Un operazione durata diversi mesi e di ampia portata: i provvedimenti sono stati eseguiti in diverse città italiane e sono stati impiegati nell’operazione più di 200 specialisti provenienti da 11 Compartimenti regionali della Polizia Postale che, operando sul territorio di 18 province, hanno smantellato l’infrastruttura criminale, sia sotto il profilo organizzativo che tecnologico.

Come funzionava il sistema – La “centrale” del sistema è stata individuata a Messina ed era organizzata in modo piramidale, con persone che non si conoscevano tra loro. I contenuti protetti da copyright prodotti da piattaforme televisive a pagamento come Sky, Dazn, Netflix, Mediaset ecc. erano acquistati lecitamente, come segnale digitale, dai vertici dell’organizzazione (le ‘Sorgenti) e, successivamente, attraverso la predisposizione di una complessa infrastruttura tecnica ed organizzativa, venivano trasformati in dati informatici e convogliati in flussi audio/video, trasmessi ad una rete capillare di rivenditori ed utenti finali, dotati di internet ed apparecchiature idonee alla ricezione (il noto “Pezzotto”).

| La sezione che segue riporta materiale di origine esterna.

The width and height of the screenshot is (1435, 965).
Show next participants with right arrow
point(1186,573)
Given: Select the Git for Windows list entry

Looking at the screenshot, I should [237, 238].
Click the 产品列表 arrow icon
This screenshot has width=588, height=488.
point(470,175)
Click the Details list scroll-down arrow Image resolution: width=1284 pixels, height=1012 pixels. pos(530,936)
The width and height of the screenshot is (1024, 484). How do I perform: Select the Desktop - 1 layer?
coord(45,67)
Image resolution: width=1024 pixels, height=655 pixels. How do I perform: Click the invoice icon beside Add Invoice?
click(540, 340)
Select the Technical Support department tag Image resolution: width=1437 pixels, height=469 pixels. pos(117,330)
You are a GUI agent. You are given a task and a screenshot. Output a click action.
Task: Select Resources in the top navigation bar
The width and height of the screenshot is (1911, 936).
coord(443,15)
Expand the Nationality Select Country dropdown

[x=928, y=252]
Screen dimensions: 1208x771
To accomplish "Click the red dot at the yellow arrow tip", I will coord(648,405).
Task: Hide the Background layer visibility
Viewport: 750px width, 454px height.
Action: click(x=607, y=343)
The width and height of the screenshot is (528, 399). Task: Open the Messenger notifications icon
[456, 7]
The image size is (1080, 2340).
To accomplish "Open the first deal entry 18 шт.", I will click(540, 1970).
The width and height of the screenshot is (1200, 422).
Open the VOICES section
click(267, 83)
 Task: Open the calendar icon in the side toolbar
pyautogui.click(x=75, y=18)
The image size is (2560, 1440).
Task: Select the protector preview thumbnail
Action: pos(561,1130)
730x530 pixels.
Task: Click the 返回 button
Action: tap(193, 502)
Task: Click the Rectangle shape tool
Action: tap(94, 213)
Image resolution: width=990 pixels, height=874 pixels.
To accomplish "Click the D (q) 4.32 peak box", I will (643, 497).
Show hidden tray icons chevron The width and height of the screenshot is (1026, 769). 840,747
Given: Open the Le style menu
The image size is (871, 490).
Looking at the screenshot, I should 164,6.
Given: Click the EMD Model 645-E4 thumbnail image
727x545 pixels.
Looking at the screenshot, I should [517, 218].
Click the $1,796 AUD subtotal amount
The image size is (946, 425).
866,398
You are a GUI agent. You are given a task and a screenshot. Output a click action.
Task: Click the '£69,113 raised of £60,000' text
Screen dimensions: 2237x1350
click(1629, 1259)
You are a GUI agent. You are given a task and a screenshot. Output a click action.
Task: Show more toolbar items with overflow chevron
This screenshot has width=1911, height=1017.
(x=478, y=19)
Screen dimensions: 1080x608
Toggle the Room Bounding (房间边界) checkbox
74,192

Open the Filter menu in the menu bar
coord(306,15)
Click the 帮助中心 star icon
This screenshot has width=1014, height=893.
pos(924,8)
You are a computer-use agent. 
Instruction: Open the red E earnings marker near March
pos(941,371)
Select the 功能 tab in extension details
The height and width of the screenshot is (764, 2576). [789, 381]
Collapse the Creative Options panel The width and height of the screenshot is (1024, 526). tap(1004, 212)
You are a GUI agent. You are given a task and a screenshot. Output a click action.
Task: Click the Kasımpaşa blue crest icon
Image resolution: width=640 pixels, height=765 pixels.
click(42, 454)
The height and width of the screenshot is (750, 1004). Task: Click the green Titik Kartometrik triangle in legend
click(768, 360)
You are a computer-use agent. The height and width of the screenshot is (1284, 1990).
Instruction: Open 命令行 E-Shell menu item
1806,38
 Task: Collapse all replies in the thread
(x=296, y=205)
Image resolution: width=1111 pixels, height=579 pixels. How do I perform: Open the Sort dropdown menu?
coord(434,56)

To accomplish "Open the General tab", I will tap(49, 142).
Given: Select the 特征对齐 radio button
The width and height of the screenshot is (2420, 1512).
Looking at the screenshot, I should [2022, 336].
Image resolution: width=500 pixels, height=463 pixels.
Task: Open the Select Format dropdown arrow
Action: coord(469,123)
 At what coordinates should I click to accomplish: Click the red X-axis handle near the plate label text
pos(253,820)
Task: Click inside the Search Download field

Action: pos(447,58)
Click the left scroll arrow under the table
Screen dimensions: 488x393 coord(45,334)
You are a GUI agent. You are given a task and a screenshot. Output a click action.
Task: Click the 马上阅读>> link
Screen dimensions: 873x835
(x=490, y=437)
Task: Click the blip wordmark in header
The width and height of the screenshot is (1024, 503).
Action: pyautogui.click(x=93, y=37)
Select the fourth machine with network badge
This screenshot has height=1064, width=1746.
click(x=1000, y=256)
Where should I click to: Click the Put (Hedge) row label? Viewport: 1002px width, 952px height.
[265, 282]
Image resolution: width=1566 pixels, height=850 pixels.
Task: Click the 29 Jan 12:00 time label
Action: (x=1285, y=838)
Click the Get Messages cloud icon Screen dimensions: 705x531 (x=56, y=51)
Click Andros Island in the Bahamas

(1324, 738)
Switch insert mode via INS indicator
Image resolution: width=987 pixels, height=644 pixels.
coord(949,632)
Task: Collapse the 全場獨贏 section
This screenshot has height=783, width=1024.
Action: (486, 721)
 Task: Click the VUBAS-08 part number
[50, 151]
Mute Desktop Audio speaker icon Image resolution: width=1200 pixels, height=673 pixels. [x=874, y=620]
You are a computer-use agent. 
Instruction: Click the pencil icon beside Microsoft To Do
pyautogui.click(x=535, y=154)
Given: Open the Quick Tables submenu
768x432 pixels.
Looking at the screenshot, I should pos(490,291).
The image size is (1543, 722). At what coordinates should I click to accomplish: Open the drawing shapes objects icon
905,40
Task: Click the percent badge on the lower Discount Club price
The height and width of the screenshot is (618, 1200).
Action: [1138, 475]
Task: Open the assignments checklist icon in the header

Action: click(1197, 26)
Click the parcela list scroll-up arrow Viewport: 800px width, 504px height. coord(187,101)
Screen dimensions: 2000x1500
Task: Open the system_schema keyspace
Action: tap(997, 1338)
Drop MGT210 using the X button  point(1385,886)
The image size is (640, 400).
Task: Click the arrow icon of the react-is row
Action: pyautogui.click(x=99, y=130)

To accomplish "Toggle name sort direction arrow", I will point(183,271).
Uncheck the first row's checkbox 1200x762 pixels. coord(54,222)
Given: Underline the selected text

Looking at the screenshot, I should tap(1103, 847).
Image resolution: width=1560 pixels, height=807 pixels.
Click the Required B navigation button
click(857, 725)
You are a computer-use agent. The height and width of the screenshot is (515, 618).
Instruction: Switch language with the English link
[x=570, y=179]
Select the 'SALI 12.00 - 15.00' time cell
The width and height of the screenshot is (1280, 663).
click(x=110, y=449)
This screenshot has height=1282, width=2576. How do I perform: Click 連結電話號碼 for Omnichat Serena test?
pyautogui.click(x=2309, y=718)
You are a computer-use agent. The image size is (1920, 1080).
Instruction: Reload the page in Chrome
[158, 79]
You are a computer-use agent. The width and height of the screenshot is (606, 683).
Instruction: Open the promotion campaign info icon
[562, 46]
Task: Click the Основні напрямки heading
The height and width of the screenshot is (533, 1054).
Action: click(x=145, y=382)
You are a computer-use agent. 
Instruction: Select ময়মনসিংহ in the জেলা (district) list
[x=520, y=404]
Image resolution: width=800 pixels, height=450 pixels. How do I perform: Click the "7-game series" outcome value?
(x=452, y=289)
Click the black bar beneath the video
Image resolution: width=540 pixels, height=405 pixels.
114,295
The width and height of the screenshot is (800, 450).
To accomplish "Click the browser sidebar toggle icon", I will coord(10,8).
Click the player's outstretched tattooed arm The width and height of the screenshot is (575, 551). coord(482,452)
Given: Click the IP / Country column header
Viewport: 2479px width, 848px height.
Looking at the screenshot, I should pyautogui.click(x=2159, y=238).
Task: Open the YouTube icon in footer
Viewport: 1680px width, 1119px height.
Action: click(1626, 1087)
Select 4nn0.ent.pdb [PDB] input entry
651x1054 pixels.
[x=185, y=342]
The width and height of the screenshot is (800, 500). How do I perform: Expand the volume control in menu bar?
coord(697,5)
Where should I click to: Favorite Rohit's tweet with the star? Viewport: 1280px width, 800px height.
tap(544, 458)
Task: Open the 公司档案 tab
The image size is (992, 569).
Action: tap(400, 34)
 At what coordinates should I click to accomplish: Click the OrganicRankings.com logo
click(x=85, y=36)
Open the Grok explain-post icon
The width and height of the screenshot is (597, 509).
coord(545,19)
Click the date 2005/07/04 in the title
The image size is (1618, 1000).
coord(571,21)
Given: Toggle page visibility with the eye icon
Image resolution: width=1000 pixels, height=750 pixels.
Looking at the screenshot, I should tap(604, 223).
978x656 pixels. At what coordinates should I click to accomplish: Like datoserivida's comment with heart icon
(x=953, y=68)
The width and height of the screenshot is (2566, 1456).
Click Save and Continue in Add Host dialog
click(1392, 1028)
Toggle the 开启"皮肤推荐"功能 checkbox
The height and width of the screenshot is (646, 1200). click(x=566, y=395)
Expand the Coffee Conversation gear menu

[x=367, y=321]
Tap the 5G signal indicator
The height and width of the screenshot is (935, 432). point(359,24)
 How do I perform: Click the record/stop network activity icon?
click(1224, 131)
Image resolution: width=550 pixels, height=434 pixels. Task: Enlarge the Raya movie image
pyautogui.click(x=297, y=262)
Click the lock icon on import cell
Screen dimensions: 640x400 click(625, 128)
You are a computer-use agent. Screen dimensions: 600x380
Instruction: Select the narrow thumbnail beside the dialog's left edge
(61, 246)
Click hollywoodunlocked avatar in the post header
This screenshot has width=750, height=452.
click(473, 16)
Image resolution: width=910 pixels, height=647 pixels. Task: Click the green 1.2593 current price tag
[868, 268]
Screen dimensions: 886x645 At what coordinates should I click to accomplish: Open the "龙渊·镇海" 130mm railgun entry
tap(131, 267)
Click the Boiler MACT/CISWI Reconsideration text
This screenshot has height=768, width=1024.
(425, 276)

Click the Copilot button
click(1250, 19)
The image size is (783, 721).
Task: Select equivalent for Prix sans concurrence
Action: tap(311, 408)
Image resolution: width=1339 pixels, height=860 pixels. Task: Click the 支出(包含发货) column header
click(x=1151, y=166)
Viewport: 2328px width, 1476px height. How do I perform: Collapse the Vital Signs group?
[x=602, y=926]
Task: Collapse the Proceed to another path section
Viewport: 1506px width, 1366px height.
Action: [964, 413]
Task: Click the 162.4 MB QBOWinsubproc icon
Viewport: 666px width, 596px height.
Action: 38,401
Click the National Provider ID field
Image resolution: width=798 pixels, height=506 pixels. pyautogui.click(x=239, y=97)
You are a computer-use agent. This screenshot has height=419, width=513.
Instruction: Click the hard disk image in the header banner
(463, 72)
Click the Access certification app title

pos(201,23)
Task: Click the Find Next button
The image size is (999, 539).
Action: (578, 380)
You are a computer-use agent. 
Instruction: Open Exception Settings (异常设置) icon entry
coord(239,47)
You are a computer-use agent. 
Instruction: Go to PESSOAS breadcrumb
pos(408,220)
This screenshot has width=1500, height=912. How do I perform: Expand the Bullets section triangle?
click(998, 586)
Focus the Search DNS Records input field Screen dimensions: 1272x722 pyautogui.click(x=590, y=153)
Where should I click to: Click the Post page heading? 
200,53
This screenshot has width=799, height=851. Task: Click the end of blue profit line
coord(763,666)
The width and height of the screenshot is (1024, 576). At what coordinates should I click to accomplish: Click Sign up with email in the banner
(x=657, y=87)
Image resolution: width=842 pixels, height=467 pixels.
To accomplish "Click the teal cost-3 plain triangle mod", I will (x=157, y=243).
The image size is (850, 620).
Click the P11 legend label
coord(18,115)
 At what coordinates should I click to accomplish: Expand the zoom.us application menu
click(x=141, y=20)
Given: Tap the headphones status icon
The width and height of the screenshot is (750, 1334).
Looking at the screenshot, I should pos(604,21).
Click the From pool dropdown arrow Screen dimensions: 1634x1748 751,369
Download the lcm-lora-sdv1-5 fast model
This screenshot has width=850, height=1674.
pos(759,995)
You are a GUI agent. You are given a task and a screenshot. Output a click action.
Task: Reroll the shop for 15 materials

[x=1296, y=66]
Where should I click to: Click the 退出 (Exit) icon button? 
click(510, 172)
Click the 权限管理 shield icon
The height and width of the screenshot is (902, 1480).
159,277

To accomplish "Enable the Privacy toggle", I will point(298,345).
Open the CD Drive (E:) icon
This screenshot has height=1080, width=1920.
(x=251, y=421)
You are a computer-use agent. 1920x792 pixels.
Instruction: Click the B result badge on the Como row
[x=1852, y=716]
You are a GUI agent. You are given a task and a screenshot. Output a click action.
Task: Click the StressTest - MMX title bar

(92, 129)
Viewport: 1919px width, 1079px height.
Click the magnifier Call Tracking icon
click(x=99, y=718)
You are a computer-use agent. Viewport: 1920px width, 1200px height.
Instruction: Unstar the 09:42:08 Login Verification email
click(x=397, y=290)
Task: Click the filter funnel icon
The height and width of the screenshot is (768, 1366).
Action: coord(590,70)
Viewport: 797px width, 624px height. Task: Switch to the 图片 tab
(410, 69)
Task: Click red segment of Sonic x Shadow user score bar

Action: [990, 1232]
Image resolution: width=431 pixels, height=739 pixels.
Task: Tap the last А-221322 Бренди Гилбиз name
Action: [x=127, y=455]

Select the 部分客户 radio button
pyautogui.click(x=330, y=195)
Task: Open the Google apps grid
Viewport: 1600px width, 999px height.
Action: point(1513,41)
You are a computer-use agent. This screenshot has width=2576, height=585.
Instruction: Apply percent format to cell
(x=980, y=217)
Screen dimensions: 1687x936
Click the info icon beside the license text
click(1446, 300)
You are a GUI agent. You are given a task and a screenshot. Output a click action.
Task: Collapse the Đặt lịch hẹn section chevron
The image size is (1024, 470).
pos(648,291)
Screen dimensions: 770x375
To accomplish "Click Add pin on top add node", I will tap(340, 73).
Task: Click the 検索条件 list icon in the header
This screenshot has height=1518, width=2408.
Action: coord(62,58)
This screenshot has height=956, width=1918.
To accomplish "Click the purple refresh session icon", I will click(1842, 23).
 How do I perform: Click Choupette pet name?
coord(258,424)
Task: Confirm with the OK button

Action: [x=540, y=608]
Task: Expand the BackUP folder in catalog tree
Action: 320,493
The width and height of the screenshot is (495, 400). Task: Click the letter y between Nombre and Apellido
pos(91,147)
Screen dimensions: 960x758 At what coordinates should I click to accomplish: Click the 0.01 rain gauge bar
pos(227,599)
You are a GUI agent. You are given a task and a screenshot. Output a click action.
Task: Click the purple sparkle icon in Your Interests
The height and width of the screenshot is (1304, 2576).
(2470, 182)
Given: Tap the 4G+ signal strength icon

La diffusione su siti e social network – Il mercato degli abbonamenti e la pubblicità del “pezzotto” avveniva attraverso i social network, in particolare Telegram, dove la Polizia postale di Catania ha trovato diversi canali, gruppi che pubblicizzavano lo streaming illegale. Altri canali di diffusione sono stati trovati in diversi siti, forum e blog.